What I needed was the file name for each item in a collection but that wasn’t an available option in the tool at the time. Luckily, Terry was able to fulfill my enhancement request to return the original uploaded file name from the bitstream information in DSpace. With this addition, and also selecting to return each item’s handle, I had a way of matching files to the bagging folders that each file goes into.
.csv > .bat
Now that I had some of the key elements of the Robocopy command for each item, and with all the information in one place, I could make a few quick changes to turn the information imported into Google Sheets into the basis for a batch file that will automatically transfer the files to their bagging location.

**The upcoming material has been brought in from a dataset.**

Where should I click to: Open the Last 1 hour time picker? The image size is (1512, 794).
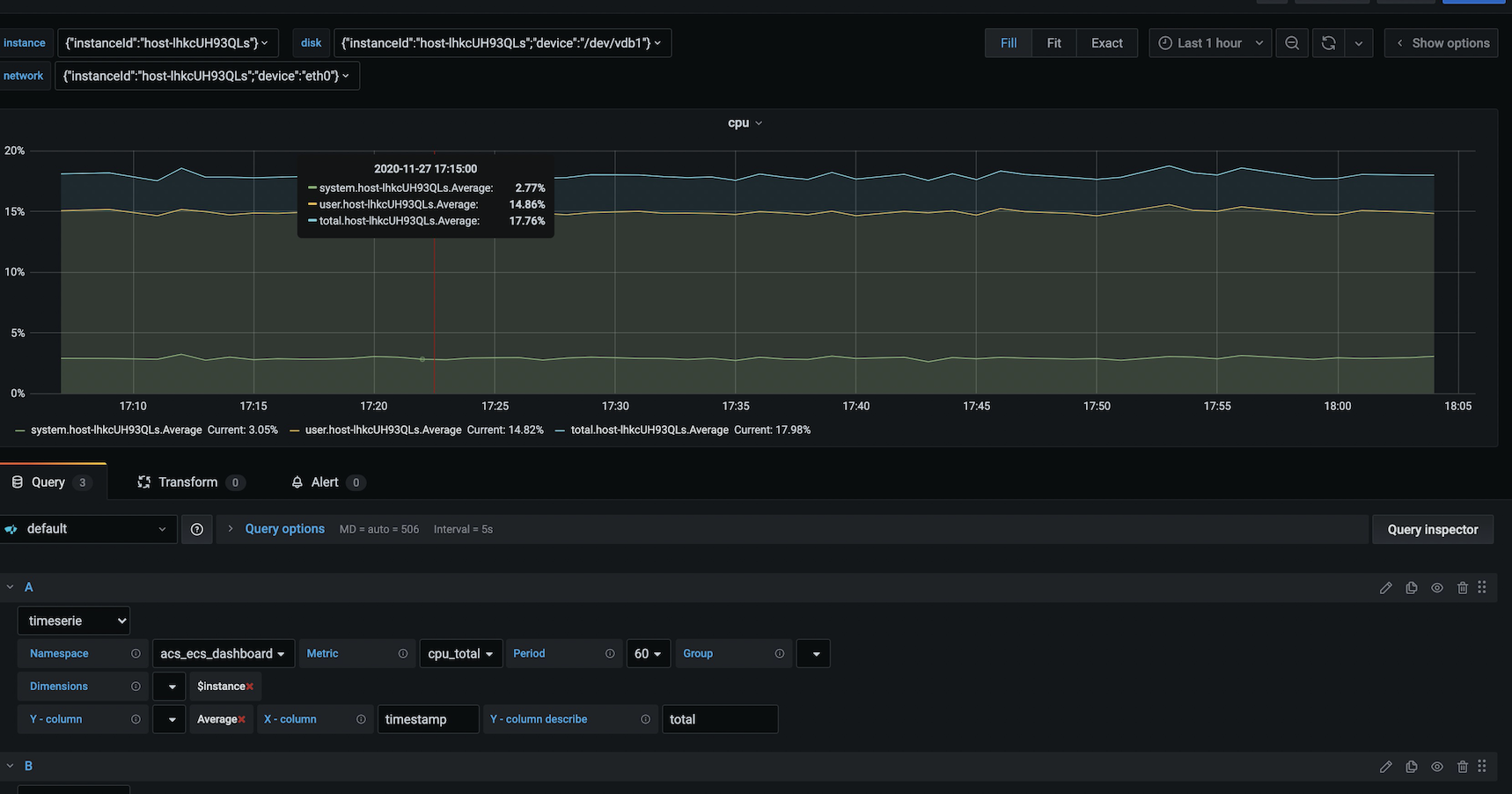[x=1209, y=43]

In Google Sheets, I can change the handle into the destination file path of the item through find and replace. After that, I find the location of the preservation files and get the source directory path, along with checking if the preservation file names match what was returned from DSpace. Sometimes these names will differ slightly (frustrating if I don’t catch it), but for the most part only requires a simple find and replace of the file extension (for instance .jpg to .tif). I also add additional columns for other parts of the command like using the /log+ option to create a log file where I can store the command output to determine if anything goes wrong and append each new output to the same file.
With each line in the command complete, I download the sheet as a CSV file. I then open it up in a text editor, find and replace the commas with spaces and save it as a .bat file. Although running the batch and copying of the files can often take time, the process of determining which files go where and initiating the transfer has been greatly reduced. Once the items are copied, I just need to click validate in our upload tool to confirm the contents of each bag looks correct and the rest of the ingest process is taken care of.
Once I’m done uploading these materials and documenting the workflow, I’ll train some other librarians to continue the process of distributing digital preservation knowledge and practice throughout the library. We’re also working on our next workflow, which will be integrating our tool with ArchivesSpace and extracting metadata for inclusion with bags for born-digital and digitized archival collections. Concurrently, I’ve been working on born-digital accessioning and forensic workflows to transfer data off of obsolete media, with it eventually ending up in APTrust down the line. Hope to have some posts on these up in the future!